§ ESTRATTO FORNITO:

::::::::::

Per i riminesi l’Adriatico è orgoglio, lavoro e soldi. C’è stato un tempo in cui, almeno fino agli anni Settanta, con l’arrivo della bella stagione ci si trasferiva in garage per fare spazio agli ospiti paganti nelle proprie case. Nella Disneyland per i turisti, i riminesi si ritagliano i loro spazi “interiori”, buoni per tutte le stagioni, come la palata alla darsena e la sirena del “nautofono” nelle giornate di nebbia. 

Territorio a rischio infiltrazioni criminali (l’ultimo allarme è di Roberto Saviano) - perché per un mafioso è più facile mettere su un locale o un albergo che un’impresa più strutturata - possiede però gli anticorpi nella società civile per contrastarle. Nella Rimini degli anni Novanta, invasa da prostitute, per parlare di contrasti, c’era un santo a redimerle: don Oreste Benzi, a un passo dalla beatificazione.

::::::::::

§ I DATI:

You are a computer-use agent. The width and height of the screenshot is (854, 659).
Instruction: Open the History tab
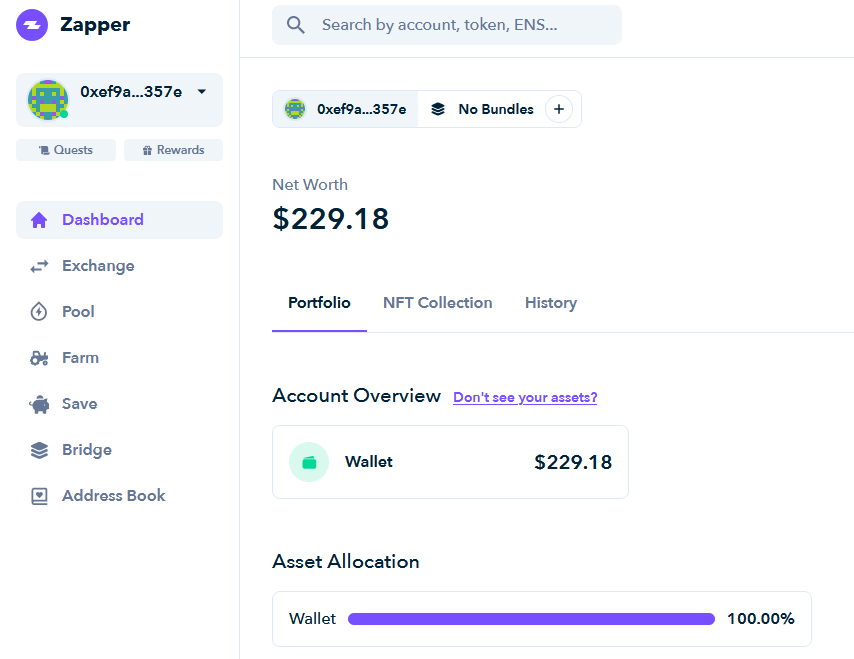click(x=550, y=302)
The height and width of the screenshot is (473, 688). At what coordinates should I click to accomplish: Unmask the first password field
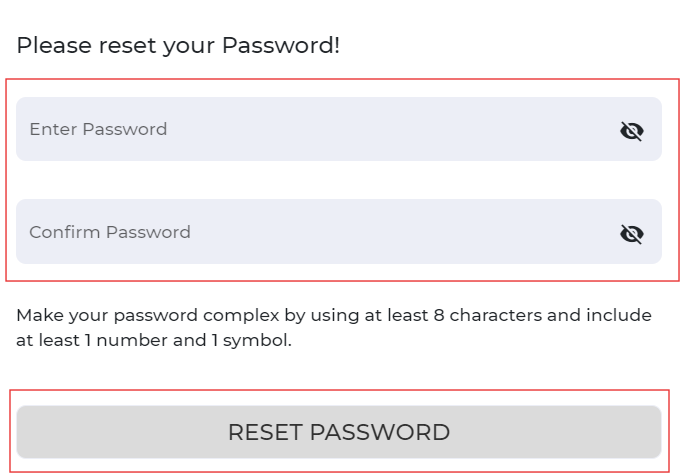click(631, 131)
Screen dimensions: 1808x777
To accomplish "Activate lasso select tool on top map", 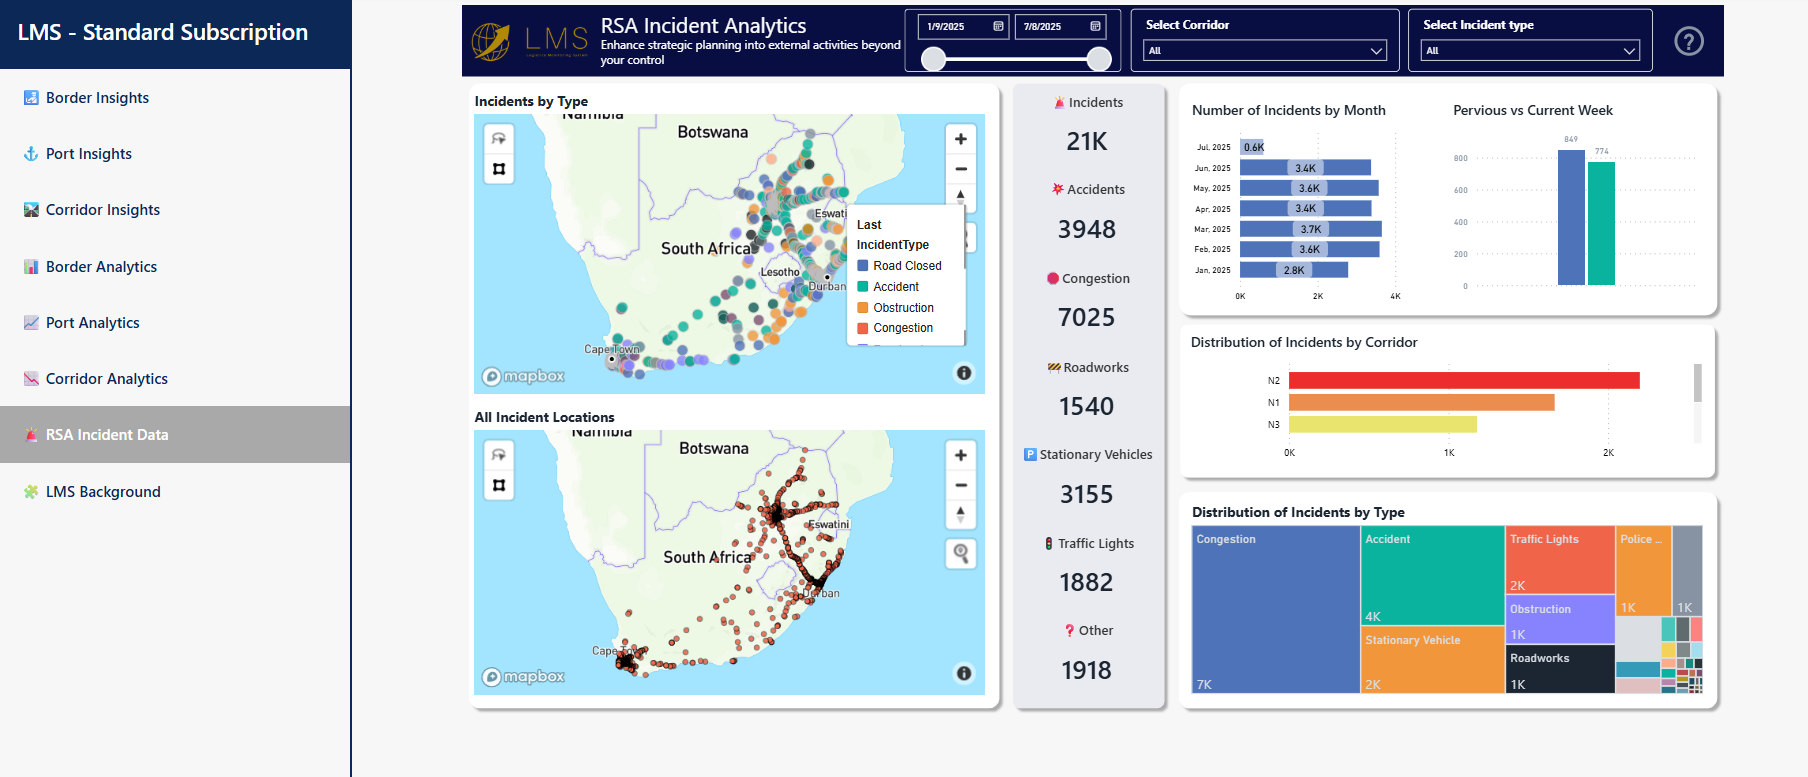I will click(x=499, y=138).
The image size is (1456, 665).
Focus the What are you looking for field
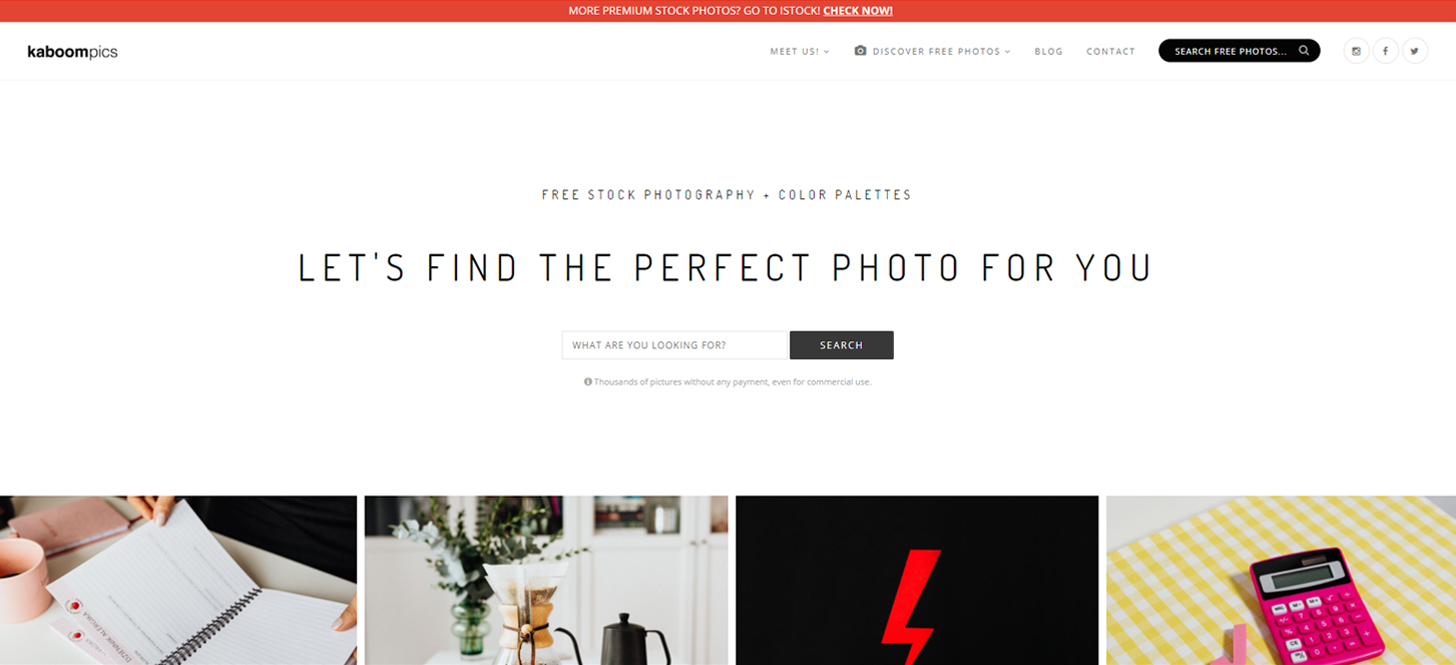[x=675, y=345]
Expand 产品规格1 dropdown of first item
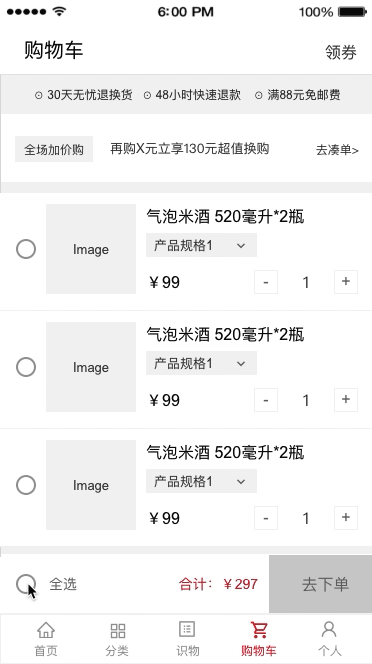372x664 pixels. coord(201,245)
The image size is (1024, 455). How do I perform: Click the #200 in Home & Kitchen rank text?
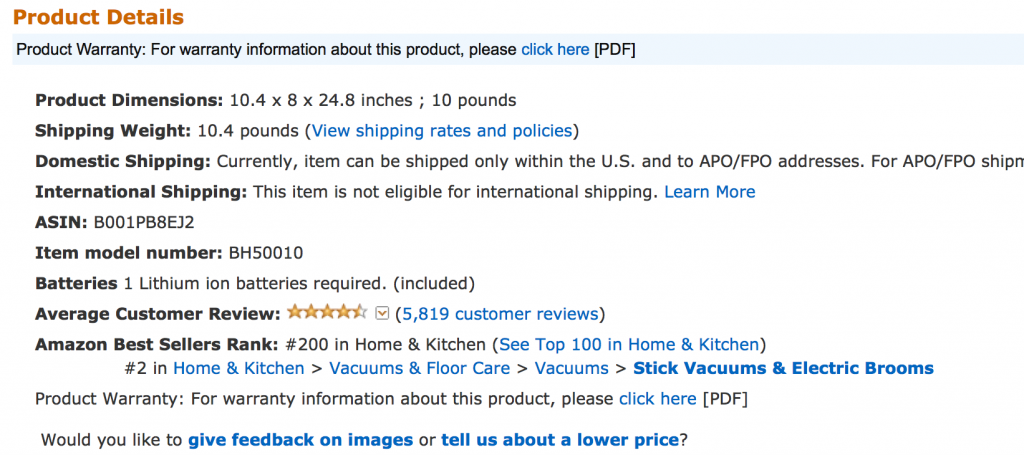[x=385, y=344]
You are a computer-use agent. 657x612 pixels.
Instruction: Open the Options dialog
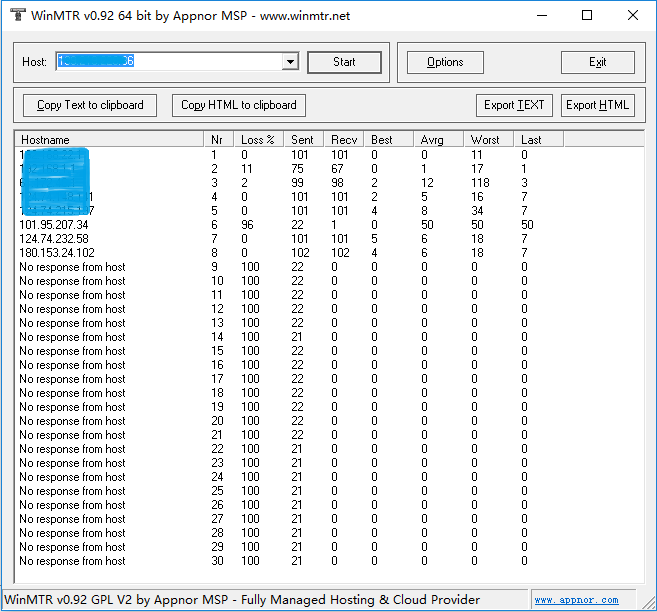pos(445,62)
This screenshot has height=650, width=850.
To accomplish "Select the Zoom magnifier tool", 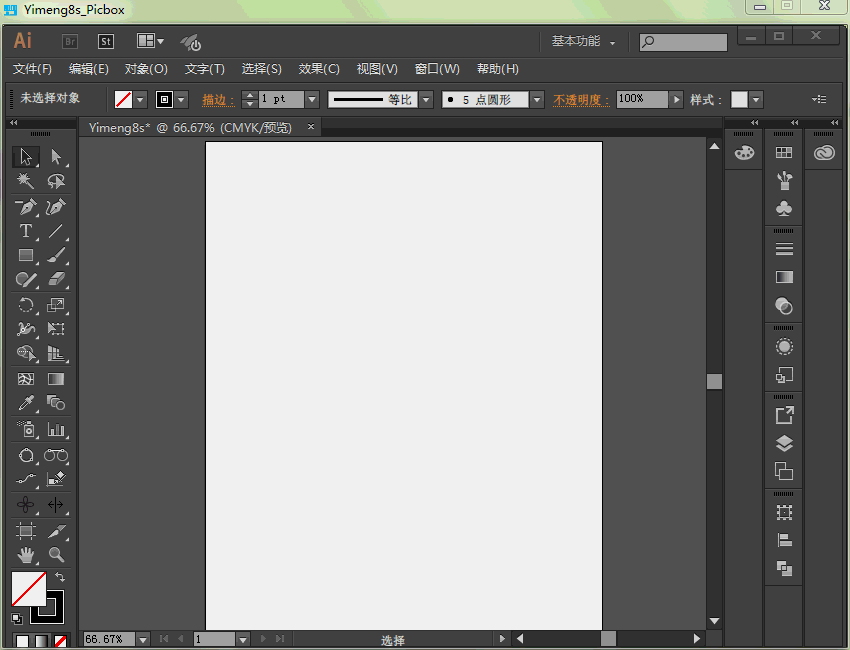I will coord(56,554).
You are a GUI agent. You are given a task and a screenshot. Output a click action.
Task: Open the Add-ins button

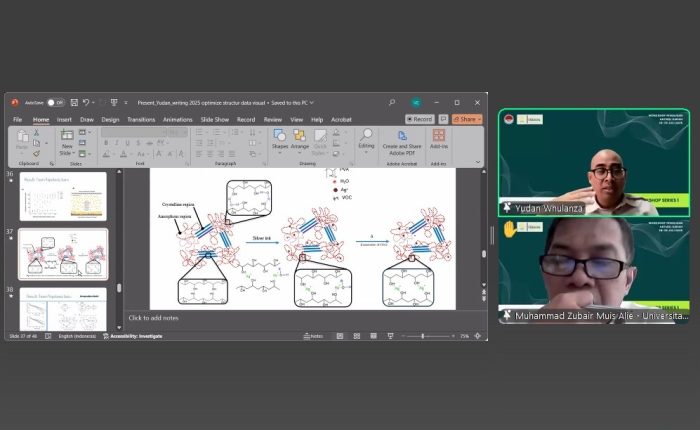coord(438,139)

::::::::::

§ COSA SERVE:
Modifica il brano su Rimini: riscrivilo partendo dalle parole "Per i riminesi" e fermandoti dopo "giornate di nebbia.", con "garage" sostituito da "cantina".

§ RISULTATO DELL'ESERCIZIO:
Per i riminesi l’Adriatico è orgoglio, lavoro e soldi. C’è stato un tempo in cui, almeno fino agli anni Settanta, con l’arrivo della bella stagione ci si trasferiva in cantina per fare spazio agli ospiti paganti nelle proprie case. Nella Disneyland per i turisti, i riminesi si ritagliano i loro spazi “interiori”, buoni per tutte le stagioni, come la palata alla darsena e la sirena del “nautofono” nelle giornate di nebbia.